A Prefeitura de Campo Grande decretou nesta terça-feira (16) a intervenção no contrato do transporte coletivo urbano da Capital e assumiu a gestão da concessão operada pelo Consórcio Guaicurus. A medida foi oficializada por decreto publicado em edição extra do Diogrande e terá duração de até 180 dias, período em que uma equipe de interventores passará a administrar o sistema de ônibus da cidade.
O decreto suspende os poderes de gestão dos administradores da concessionária em relação aos serviços concedidos e transfere à equipe de intervenção a responsabilidade pela administração operacional, jurídica, administrativa e financeira do sistema.
Segundo a Prefeitura, a decisão foi tomada após uma série de apontamentos sobre o funcionamento da concessão, incluindo descumprimento de horários, falhas na realização de viagens programadas, problemas de manutenção, deterioração da frota, ausência de seguros obrigatórios, omissão de informações contratuais e riscos à continuidade do serviço.
O decreto também cita uma decisão judicial da Ação Popular nº 0866877-02.2025.8.12.0001, que determinou ao município a adoção das providências necessárias para instaurar o procedimento administrativo de intervenção no contrato firmado com o Consórcio Guaicurus.
Com a intervenção, a equipe nomeada pela Prefeitura passa a ter acesso irrestrito a documentos, sistemas, contratos, registros financeiros, bancos de dados, garagens, oficinas, terminais, centros de controle operacional, veículos e demais estruturas ligadas à prestação do serviço.

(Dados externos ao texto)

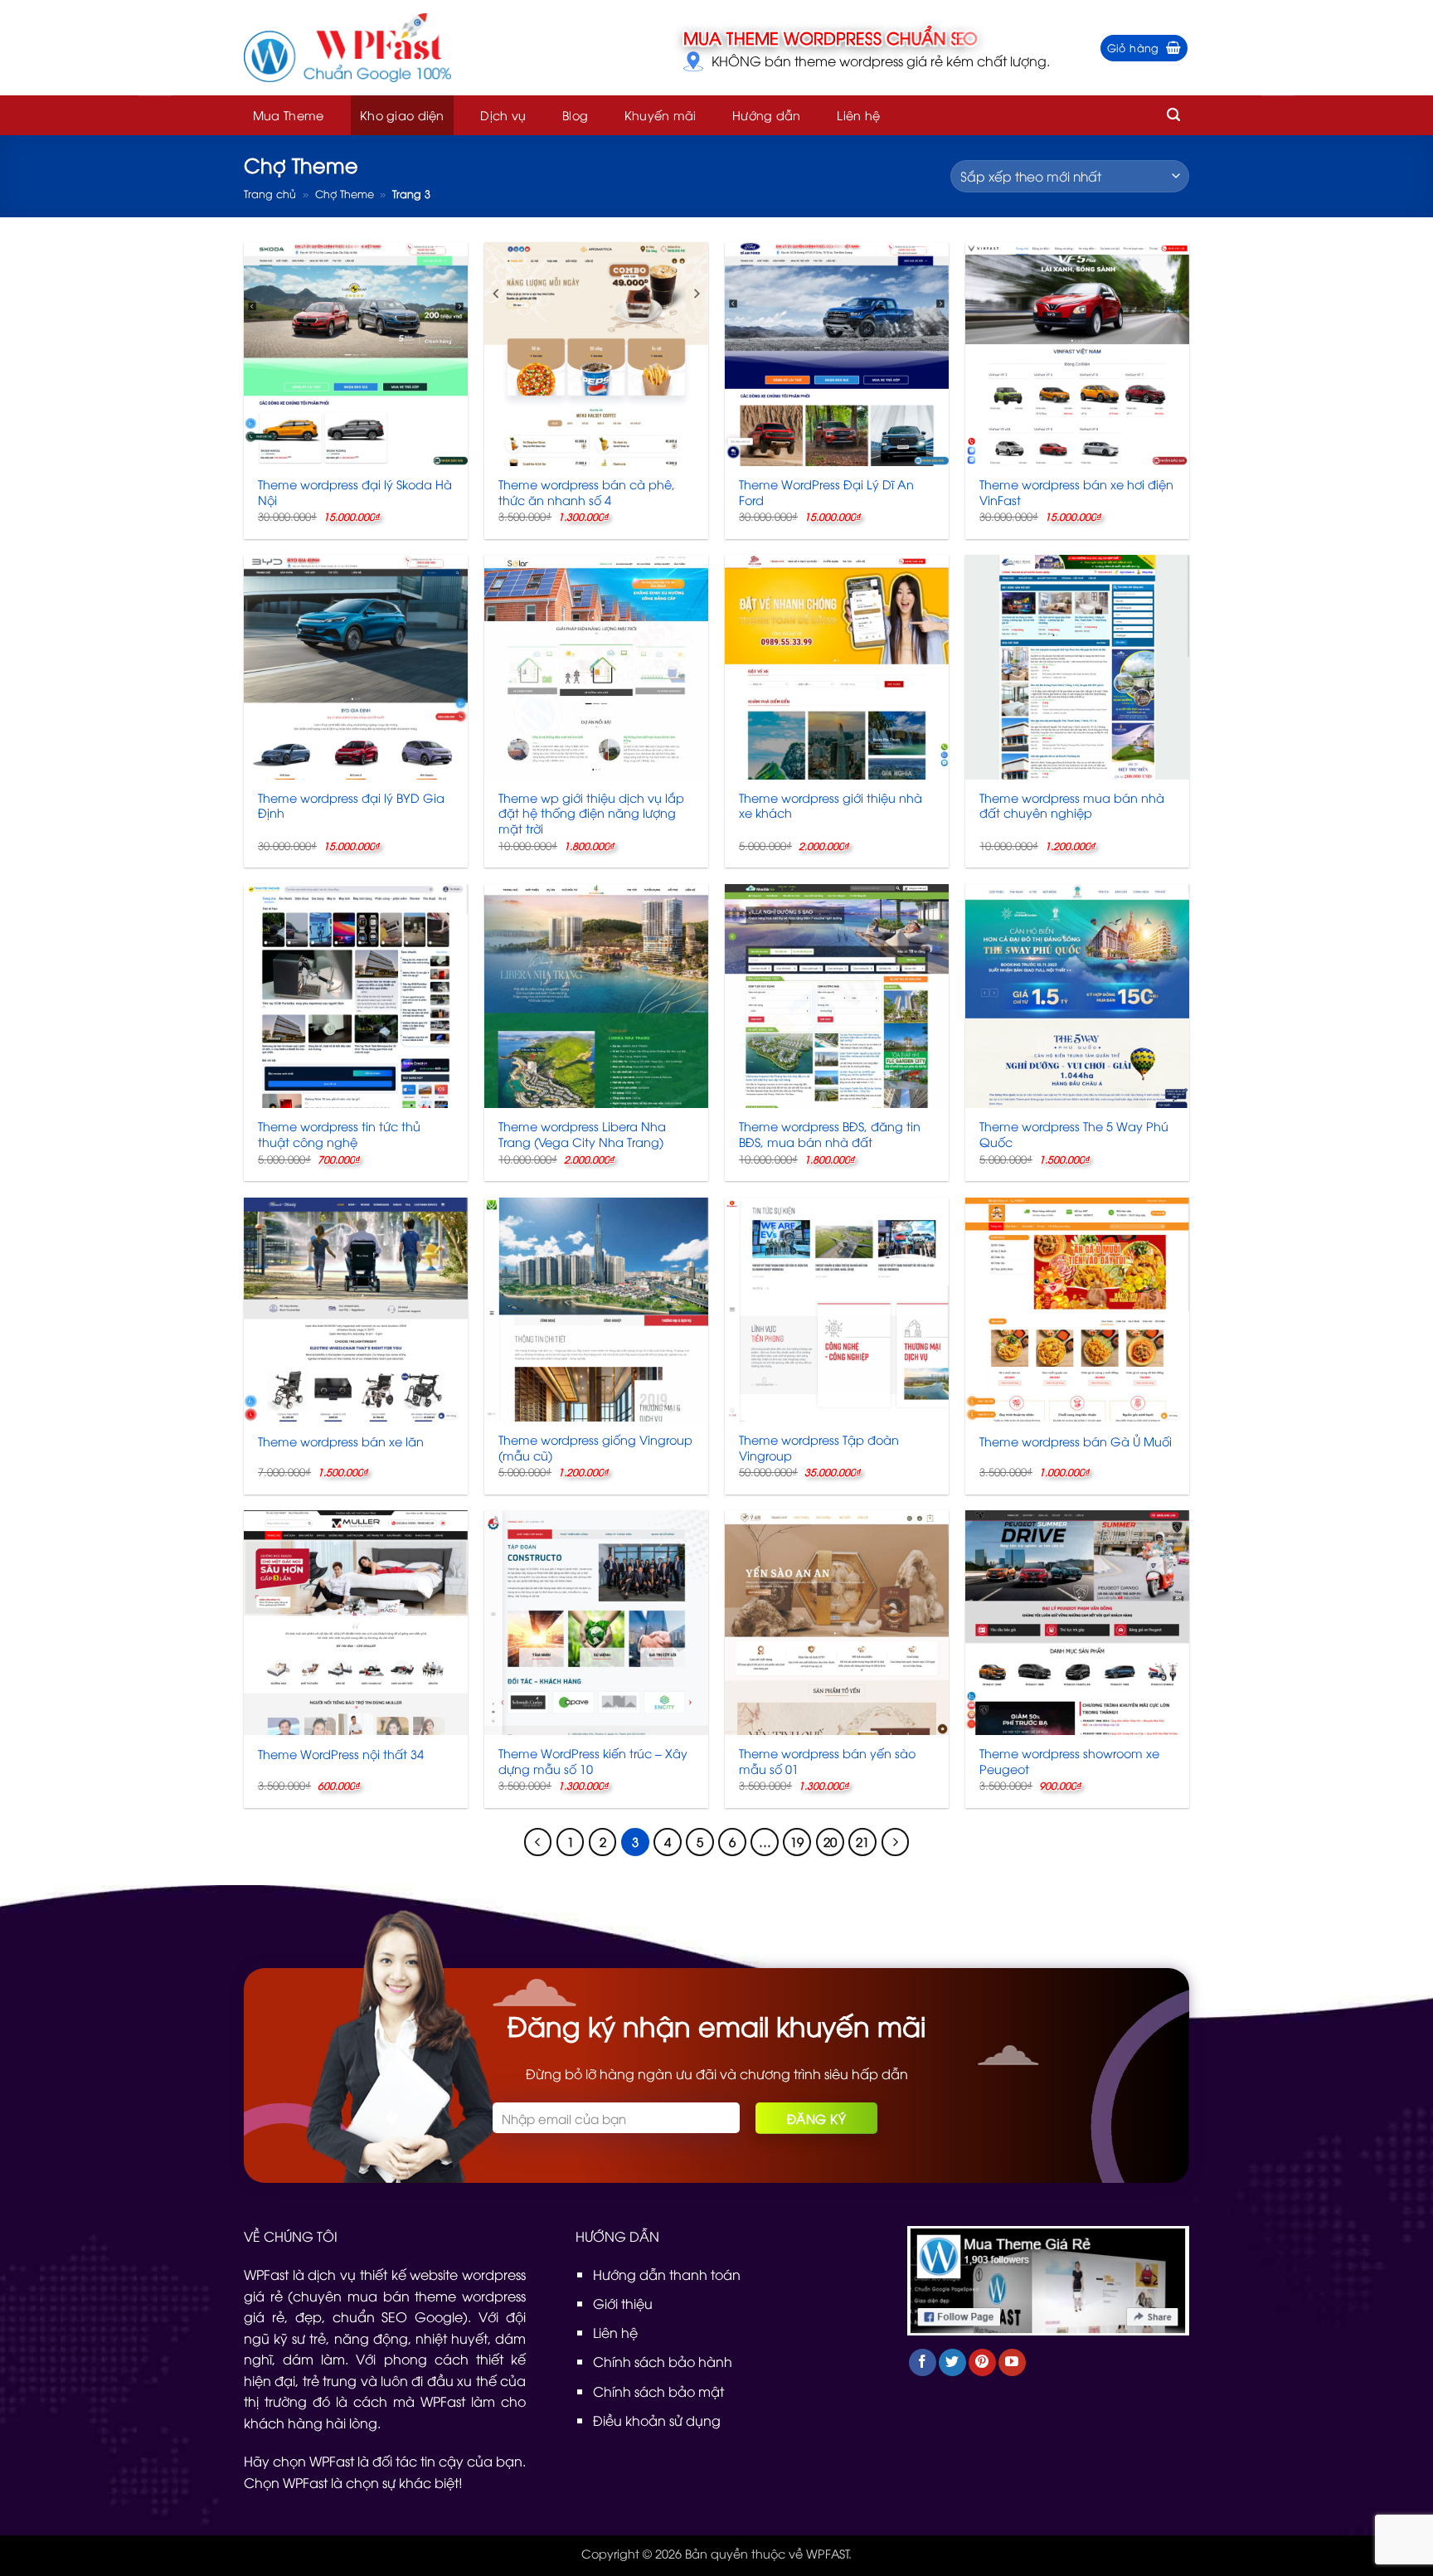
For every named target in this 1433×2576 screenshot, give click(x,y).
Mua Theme (288, 115)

Os interventores também poderão determinar auditorias, inspeções, perícias, levantamentos técnicos e medidas emergenciais voltadas à continuidade e à segurança do transporte coletivo.
O decreto estabelece ainda que administradores, dirigentes e representantes do Consórcio Guaicurus deverão fornecer todas as informações e documentos solicitados. A recusa ou a criação de obstáculos à intervenção poderá gerar medidas administrativas, civis e penais.
A prefeita Adriane Lopes nomeou Aléxandro Adriano Lisandro de Oliveira como interventor-geral da concessão.
A equipe também será formada por:
Durante a vigência da medida, eles terão poderes para praticar todos os atos necessários à administração do sistema de transporte coletivo da Capital.
O decreto determina que o procedimento administrativo formal da intervenção seja instaurado em até 30 dias. O Consórcio Guaicurus terá direito ao contraditório e à ampla defesa durante a apuração.
A equipe deverá apresentar um relatório preliminar em até 90 dias e um relatório final ao término da intervenção. Os documentos deverão apontar as causas das irregularidades identificadas e indicar possíveis soluções para o sistema.
Apesar da gravidade da medida, o decreto deixa claro que a intervenção não significa automaticamente o fim do contrato.
Ao término dos trabalhos, a Prefeitura poderá decidir pelo encerramento da intervenção e devolução da gestão ao consórcio, pela aplicação de sanções contratuais, pela abertura do processo de caducidade da concessão — que pode levar ao rompimento do contrato — ou por outras medidas administrativas e judiciais cabíveis.
O contrato de concessão do transporte coletivo de Campo Grande é o de número 330/2012 e é operado pelas empresas Viação Cidade Morena, Viação São Francisco, Jaguar Transportes Urbanos e Viação Campo Grande, integrantes do Consórcio Guaicurus.